[start of ENTRIES]

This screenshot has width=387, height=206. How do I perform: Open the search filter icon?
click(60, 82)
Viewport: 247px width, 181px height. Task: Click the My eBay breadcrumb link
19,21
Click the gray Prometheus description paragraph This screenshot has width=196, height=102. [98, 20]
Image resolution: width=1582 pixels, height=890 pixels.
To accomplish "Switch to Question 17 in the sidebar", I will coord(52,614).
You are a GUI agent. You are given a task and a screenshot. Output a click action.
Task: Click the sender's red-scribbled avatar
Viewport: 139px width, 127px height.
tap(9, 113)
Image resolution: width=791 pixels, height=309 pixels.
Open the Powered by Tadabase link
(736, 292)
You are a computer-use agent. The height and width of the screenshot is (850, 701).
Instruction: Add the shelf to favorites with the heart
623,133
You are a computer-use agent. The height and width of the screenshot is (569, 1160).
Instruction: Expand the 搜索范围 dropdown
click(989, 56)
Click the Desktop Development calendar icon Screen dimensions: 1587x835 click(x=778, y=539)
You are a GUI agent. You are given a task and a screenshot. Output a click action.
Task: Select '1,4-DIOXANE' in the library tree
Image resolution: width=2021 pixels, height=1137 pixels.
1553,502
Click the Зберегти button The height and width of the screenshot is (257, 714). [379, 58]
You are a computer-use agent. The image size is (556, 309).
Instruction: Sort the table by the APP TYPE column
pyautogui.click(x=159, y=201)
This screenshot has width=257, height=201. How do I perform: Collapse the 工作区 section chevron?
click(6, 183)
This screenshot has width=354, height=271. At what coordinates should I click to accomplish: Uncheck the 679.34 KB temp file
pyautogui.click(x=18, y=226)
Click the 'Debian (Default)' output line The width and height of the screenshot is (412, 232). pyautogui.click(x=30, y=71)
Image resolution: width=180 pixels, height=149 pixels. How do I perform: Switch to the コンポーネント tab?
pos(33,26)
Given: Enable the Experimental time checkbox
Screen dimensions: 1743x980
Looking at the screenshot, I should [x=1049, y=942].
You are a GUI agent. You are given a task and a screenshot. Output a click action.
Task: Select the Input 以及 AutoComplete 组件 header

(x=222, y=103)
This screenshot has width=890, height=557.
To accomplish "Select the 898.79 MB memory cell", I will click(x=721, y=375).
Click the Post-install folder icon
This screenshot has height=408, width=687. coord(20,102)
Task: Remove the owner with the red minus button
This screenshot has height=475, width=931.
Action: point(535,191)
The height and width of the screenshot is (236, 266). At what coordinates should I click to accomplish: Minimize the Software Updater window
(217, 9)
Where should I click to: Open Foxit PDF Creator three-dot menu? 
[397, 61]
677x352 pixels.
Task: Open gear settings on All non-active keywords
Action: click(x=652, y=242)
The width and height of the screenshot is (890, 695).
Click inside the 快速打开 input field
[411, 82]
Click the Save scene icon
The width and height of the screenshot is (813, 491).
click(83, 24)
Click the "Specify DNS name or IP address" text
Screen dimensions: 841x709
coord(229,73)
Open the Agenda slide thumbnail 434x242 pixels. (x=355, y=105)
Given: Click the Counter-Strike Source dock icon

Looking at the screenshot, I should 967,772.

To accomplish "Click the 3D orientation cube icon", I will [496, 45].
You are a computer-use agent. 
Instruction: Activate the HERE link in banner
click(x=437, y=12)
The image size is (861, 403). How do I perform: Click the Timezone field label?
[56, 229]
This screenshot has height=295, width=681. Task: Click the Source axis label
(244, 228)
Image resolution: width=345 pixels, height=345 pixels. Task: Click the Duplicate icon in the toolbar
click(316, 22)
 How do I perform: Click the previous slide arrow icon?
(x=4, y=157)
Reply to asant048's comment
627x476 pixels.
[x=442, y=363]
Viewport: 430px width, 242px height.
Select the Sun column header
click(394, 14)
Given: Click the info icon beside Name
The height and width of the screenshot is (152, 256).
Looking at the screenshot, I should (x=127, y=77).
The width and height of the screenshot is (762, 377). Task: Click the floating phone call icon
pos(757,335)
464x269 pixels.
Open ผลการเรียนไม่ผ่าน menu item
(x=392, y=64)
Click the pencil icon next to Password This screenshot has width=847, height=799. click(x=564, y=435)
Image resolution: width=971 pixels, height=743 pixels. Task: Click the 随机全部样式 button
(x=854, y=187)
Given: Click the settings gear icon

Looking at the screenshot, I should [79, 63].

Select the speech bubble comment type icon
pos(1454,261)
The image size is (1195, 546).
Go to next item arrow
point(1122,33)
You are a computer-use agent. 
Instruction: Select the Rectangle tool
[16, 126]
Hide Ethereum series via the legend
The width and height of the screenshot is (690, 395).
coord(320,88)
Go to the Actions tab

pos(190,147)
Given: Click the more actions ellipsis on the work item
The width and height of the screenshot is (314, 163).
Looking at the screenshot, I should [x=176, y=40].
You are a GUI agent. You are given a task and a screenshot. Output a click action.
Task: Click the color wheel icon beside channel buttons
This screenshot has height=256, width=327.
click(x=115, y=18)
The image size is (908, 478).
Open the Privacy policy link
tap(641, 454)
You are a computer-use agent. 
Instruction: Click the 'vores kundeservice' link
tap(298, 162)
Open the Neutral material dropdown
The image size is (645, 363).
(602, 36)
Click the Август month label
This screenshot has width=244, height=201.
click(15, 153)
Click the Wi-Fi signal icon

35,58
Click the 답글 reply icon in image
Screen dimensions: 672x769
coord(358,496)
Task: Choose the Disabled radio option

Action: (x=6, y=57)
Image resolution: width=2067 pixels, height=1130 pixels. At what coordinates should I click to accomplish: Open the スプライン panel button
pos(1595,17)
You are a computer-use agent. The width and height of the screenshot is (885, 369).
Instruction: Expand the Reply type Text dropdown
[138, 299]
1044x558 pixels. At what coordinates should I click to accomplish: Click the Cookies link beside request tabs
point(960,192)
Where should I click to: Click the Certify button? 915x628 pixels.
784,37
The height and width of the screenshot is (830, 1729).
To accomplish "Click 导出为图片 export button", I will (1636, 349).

[end of ENTRIES]

» **DIRECTION**: Recast the rows above as a numbered list, leaving out any blank lines.

» **COMPLETE OUTPUT**:
1. This screenshot has width=387, height=206. How do I perform: Open the search filter icon?
2. click(60, 82)
3. Viewport: 247px width, 181px height. Task: Click the My eBay breadcrumb link
4. 19,21
5. Click the gray Prometheus description paragraph This screenshot has width=196, height=102. [98, 20]
6. Image resolution: width=1582 pixels, height=890 pixels.
7. To accomplish "Switch to Question 17 in the sidebar", I will coord(52,614).
8. You are a GUI agent. You are given a task and a screenshot. Output a click action.
9. Task: Click the sender's red-scribbled avatar
10. Viewport: 139px width, 127px height.
11. tap(9, 113)
12. Image resolution: width=791 pixels, height=309 pixels.
13. Open the Powered by Tadabase link
14. (736, 292)
15. You are a computer-use agent. The height and width of the screenshot is (850, 701).
16. Instruction: Add the shelf to favorites with the heart
17. 623,133
18. You are a computer-use agent. The height and width of the screenshot is (569, 1160).
19. Instruction: Expand the 搜索范围 dropdown
20. click(989, 56)
21. Click the Desktop Development calendar icon Screen dimensions: 1587x835 click(x=778, y=539)
22. You are a GUI agent. You are given a task and a screenshot. Output a click action.
23. Task: Select '1,4-DIOXANE' in the library tree
24. Image resolution: width=2021 pixels, height=1137 pixels.
25. 1553,502
26. Click the Зберегти button The height and width of the screenshot is (257, 714). [379, 58]
27. You are a computer-use agent. The image size is (556, 309).
28. Instruction: Sort the table by the APP TYPE column
29. pyautogui.click(x=159, y=201)
30. This screenshot has width=257, height=201. How do I perform: Collapse the 工作区 section chevron?
31. click(6, 183)
32. This screenshot has width=354, height=271. At what coordinates should I click to accomplish: Uncheck the 679.34 KB temp file
33. pyautogui.click(x=18, y=226)
34. Click the 'Debian (Default)' output line The width and height of the screenshot is (412, 232). pyautogui.click(x=30, y=71)
35. Image resolution: width=180 pixels, height=149 pixels. How do I perform: Switch to the コンポーネント tab?
36. pos(33,26)
37. Given: Enable the Experimental time checkbox
38. Screen dimensions: 1743x980
39. Looking at the screenshot, I should [x=1049, y=942].
40. You are a GUI agent. You are given a task and a screenshot. Output a click action.
41. Task: Select the Input 以及 AutoComplete 组件 header
42. (x=222, y=103)
43. This screenshot has width=890, height=557.
44. To accomplish "Select the 898.79 MB memory cell", I will click(x=721, y=375).
45. Click the Post-install folder icon
46. This screenshot has height=408, width=687. coord(20,102)
47. Task: Remove the owner with the red minus button
48. This screenshot has height=475, width=931.
49. Action: point(535,191)
50. The height and width of the screenshot is (236, 266). At what coordinates should I click to accomplish: Minimize the Software Updater window
51. (217, 9)
52. Where should I click to: Open Foxit PDF Creator three-dot menu? 
53. [397, 61]
54. 677x352 pixels.
55. Task: Open gear settings on All non-active keywords
56. Action: click(x=652, y=242)
57. The width and height of the screenshot is (890, 695).
58. Click inside the 快速打开 input field
59. [411, 82]
60. Click the Save scene icon
61. The width and height of the screenshot is (813, 491).
62. click(83, 24)
63. Click the "Specify DNS name or IP address" text
64. Screen dimensions: 841x709
65. coord(229,73)
66. Open the Agenda slide thumbnail 434x242 pixels. (x=355, y=105)
67. Given: Click the Counter-Strike Source dock icon
68. Looking at the screenshot, I should 967,772.
69. To accomplish "Click the 3D orientation cube icon", I will [496, 45].
70. You are a computer-use agent. 
71. Instruction: Activate the HERE link in banner
72. click(x=437, y=12)
73. The image size is (861, 403). How do I perform: Click the Timezone field label?
74. [56, 229]
75. This screenshot has height=295, width=681. Task: Click the Source axis label
76. (244, 228)
77. Image resolution: width=345 pixels, height=345 pixels. Task: Click the Duplicate icon in the toolbar
78. click(316, 22)
79.  How do I perform: Click the previous slide arrow icon?
80. (x=4, y=157)
81. Reply to asant048's comment
82. 627x476 pixels.
83. [x=442, y=363]
84. Viewport: 430px width, 242px height.
85. Select the Sun column header
86. click(394, 14)
87. Given: Click the info icon beside Name
88. The height and width of the screenshot is (152, 256).
89. Looking at the screenshot, I should (x=127, y=77).
90. The width and height of the screenshot is (762, 377). Task: Click the floating phone call icon
91. pos(757,335)
92. 464x269 pixels.
93. Open ผลการเรียนไม่ผ่าน menu item
94. (x=392, y=64)
95. Click the pencil icon next to Password This screenshot has width=847, height=799. click(x=564, y=435)
96. Image resolution: width=971 pixels, height=743 pixels. Task: Click the 随机全部样式 button
97. (x=854, y=187)
98. Given: Click the settings gear icon
99. Looking at the screenshot, I should [79, 63].
100. Select the speech bubble comment type icon
101. pos(1454,261)
102. The image size is (1195, 546).
103. Go to next item arrow
104. point(1122,33)
105. You are a computer-use agent. 
106. Instruction: Select the Rectangle tool
107. [16, 126]
108. Hide Ethereum series via the legend
109. The width and height of the screenshot is (690, 395).
110. coord(320,88)
111. Go to the Actions tab
112. pos(190,147)
113. Given: Click the more actions ellipsis on the work item
114. The width and height of the screenshot is (314, 163).
115. Looking at the screenshot, I should [x=176, y=40].
116. You are a GUI agent. You are given a task and a screenshot. Output a click action.
117. Task: Click the color wheel icon beside channel buttons
118. This screenshot has height=256, width=327.
119. click(x=115, y=18)
120. The image size is (908, 478).
121. Open the Privacy policy link
122. tap(641, 454)
123. You are a computer-use agent. 
124. Instruction: Click the 'vores kundeservice' link
125. tap(298, 162)
126. Open the Neutral material dropdown
127. The image size is (645, 363).
128. (602, 36)
129. Click the Август month label
130. This screenshot has width=244, height=201.
131. click(15, 153)
132. Click the Wi-Fi signal icon
133. 35,58
134. Click the 답글 reply icon in image
135. Screen dimensions: 672x769
136. coord(358,496)
137. Task: Choose the Disabled radio option
138. Action: (x=6, y=57)
139. Image resolution: width=2067 pixels, height=1130 pixels. At what coordinates should I click to accomplish: Open the スプライン panel button
140. pos(1595,17)
141. You are a computer-use agent. The width and height of the screenshot is (885, 369).
142. Instruction: Expand the Reply type Text dropdown
143. [138, 299]
144. 1044x558 pixels. At what coordinates should I click to accomplish: Click the Cookies link beside request tabs
145. point(960,192)
146. Where should I click to: Click the Certify button? 915x628 pixels.
147. 784,37
148. The height and width of the screenshot is (830, 1729).
149. To accomplish "Click 导出为图片 export button", I will (1636, 349).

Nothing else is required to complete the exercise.